- RECORD EXTRACTS -
☆ ☆ ☆ ☆

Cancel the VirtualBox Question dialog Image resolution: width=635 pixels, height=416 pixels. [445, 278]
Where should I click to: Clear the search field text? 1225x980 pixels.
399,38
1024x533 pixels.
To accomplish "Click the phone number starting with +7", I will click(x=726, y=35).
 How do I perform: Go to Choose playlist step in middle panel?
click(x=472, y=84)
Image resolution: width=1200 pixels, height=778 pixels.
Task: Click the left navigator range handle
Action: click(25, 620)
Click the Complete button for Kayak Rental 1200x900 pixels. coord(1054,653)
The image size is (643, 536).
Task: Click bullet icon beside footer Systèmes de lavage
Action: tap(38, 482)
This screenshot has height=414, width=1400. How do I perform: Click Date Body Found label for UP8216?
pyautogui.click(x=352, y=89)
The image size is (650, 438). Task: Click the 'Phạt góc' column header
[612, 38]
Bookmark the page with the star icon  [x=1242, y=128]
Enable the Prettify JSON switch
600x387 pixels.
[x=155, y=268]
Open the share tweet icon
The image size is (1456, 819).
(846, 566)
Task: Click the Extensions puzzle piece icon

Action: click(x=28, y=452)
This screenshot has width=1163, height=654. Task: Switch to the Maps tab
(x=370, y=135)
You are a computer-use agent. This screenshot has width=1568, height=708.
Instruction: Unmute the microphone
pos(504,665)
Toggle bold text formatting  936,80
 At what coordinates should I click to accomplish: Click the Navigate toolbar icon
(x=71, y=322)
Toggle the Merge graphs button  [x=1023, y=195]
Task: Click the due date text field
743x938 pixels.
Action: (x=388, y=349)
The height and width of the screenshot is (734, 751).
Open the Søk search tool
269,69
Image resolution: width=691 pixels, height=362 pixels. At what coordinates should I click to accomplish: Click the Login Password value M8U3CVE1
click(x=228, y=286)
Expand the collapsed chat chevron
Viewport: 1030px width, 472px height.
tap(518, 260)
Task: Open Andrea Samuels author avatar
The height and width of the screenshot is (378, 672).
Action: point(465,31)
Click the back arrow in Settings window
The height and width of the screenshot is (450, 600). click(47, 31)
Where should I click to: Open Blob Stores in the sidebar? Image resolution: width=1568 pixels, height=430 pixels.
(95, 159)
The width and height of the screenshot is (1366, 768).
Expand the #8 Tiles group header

☆ ☆ ☆ ☆

- TASK DESCRIPTION -
In the listing, find each line with the string "Expand" and copy it.

- TASK RESPONSE -
Expand the collapsed chat chevron
Expand the #8 Tiles group header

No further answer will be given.